The local people, English and Spanish had been very nice.

The doorbell brought Gayle back to reality. She looked through the fishbowl peephole expecting to see Pepe but instead she saw two blue-coveralled Spanish workmen.

What could she do but open the door?

 

 

4

Sue Crawley looked up from the computer screen. “Oh, the old girl´s bloody minted,” she declared, sitting back and twirling her blue necktie around in celebration. “Look at this.”

Frank Farley closed one eye and ran down the numbers. “Oh, that’s lovely, that is. What´s all that about.”

“Widow´s pension. Company pension.” Sue shook her head. “This must be her house when she sold up. My guess is her hubby paid the flat in Torrox and basically set her up.”

Sue´s boss stood up and rubbed his fingers under his nose. “We´ll sort this out, Sue. You and me.”

“I can handle it, Frank. Really. She likes me.”

“Ha ha, very good.” Frank picked up his phone and scrolled through the messages. Through the glass window was Maria, their Spanish secretary, and beyond that the gorgeous Med. “How come no-one else has got hold of her yet?”

Maria knocked and opened the door. She was pretty but fierce looking. “The husband die in Nerja,” she told them. “Last year. Funeral here then the wife go home. She only come back to Torrox now.”

“Which answers your question, Susan, my love,” said Frank. He winked. “We just hooked ourselves a whopper.”

Sue excused herself to go to the loo before they set off. Whereas ten years previously, when she´d come to Benidorm with dreams of being a DJ, she would never have dreamed of ripping off a little old woman, now real life had got in the way.

Now she was thinking of getting a little place in the hills. Growing her own food. Own pool. Putting Harry through university. Enjoying the good life.

Sue looked at herself in the mirror and twirled her blue necktie again, whistling Easy Street as she walked back into the office.

 

5

Spanish National Police Officer Dan Sanchéz was walking through Malaga town centre when he got the call from an unknown number. Right on the point of discarding it, he lifted a hand to his partner and grinned. The incoming number was his birthdate. “Costa?”

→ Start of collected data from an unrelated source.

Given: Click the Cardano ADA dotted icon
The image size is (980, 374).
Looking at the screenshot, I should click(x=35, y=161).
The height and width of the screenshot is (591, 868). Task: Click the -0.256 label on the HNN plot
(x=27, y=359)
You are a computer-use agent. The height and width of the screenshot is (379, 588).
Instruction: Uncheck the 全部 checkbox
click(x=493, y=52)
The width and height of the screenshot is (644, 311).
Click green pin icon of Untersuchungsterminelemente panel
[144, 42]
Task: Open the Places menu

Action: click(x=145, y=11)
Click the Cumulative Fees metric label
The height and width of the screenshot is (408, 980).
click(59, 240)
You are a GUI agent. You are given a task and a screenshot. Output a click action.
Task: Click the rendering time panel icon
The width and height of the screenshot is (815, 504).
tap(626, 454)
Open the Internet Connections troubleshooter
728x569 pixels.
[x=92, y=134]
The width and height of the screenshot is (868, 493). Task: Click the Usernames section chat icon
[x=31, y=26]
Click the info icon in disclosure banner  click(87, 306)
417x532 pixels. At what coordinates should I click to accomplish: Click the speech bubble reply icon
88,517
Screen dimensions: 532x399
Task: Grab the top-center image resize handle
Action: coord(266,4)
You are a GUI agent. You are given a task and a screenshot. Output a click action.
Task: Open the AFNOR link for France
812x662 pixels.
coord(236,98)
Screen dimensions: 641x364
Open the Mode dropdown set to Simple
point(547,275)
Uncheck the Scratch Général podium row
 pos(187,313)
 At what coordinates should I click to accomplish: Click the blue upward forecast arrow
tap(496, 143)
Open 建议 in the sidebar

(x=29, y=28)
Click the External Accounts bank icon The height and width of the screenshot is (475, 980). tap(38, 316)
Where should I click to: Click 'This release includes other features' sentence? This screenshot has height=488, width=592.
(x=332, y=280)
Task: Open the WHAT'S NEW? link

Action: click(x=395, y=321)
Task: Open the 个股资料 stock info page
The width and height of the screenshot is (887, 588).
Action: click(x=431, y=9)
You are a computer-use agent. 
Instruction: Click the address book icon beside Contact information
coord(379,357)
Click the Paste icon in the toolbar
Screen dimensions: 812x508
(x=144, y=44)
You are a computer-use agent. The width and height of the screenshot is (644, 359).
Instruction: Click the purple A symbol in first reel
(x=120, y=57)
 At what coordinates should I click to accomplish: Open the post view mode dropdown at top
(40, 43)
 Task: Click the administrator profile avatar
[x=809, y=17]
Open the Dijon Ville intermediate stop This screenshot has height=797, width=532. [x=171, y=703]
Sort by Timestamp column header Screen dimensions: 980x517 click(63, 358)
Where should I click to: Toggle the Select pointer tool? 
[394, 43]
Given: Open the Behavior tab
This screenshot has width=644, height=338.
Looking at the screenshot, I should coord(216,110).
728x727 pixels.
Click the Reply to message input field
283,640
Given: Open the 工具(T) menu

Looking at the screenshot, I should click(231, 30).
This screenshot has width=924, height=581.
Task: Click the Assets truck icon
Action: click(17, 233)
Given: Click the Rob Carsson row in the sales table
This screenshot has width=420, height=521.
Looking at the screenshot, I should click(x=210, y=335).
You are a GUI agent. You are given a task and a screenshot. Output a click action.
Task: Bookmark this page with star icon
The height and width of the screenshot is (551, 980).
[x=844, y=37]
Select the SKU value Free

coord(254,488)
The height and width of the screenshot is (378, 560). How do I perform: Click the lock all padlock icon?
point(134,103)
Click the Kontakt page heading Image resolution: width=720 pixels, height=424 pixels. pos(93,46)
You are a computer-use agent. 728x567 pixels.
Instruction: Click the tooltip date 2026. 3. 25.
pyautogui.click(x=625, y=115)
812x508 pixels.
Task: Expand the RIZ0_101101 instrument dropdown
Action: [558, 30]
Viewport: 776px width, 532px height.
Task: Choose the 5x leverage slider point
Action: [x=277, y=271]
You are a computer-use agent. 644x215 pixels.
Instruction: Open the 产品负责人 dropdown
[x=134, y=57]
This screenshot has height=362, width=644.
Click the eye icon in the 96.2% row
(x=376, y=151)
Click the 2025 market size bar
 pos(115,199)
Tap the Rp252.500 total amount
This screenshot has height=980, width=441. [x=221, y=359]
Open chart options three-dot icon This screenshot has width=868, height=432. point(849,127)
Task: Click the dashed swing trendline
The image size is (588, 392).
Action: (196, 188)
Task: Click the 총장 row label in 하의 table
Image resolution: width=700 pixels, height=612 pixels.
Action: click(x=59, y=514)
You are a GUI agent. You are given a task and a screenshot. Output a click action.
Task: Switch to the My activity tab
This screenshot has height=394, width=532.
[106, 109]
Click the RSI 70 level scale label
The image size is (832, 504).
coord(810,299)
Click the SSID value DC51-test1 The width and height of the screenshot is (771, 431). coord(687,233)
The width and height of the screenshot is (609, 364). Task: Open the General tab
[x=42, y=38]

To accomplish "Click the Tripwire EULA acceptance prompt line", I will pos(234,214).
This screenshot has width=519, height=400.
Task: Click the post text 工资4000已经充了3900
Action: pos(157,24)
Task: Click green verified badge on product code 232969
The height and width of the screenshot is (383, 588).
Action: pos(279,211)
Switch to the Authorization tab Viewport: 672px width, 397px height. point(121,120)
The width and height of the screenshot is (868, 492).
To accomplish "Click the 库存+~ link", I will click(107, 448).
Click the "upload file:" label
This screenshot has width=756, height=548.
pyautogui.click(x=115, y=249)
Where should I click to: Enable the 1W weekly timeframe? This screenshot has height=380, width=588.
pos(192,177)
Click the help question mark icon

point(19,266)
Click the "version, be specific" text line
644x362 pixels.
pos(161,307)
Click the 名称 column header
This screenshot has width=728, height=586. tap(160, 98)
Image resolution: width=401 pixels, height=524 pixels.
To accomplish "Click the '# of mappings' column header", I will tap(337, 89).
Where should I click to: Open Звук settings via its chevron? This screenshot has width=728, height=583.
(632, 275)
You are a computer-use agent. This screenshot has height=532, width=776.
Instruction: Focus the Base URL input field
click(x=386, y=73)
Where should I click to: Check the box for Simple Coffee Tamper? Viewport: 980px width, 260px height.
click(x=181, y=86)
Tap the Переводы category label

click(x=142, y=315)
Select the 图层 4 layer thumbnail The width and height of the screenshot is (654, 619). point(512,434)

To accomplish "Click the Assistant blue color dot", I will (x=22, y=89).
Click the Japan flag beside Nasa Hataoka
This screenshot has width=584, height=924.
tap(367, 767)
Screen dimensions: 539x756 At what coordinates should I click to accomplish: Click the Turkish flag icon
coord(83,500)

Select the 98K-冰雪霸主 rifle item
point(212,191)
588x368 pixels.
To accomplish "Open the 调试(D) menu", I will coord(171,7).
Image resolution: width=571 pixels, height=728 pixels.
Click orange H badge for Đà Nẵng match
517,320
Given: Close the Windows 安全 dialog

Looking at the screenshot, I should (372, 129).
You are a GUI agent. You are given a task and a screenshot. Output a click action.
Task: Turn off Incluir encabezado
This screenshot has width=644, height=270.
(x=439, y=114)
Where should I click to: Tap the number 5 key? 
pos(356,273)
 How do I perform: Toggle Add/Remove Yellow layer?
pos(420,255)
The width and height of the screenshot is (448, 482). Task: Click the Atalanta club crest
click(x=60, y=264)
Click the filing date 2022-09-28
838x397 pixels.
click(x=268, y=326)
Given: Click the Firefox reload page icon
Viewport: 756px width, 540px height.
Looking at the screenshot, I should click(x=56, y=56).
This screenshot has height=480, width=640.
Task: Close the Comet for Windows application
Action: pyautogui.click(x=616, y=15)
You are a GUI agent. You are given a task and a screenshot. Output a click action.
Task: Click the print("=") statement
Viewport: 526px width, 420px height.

“Good morning Danny Boy,” Costa del Sol replied, an echo on his voice.

“Well, well, well. How long´s it been? Six months? A year?”

The cobbles under Sanchéz´s feet were wet. An old lady in the doorway of the apartment building nearby was mopping the steps and street, scowling at Dan´s partner who´d lit up a cigarette. Shutters clattered up on the shops and the bells of the cathedral tolled ten.

“I´ve got your man,” Costa told his old friend.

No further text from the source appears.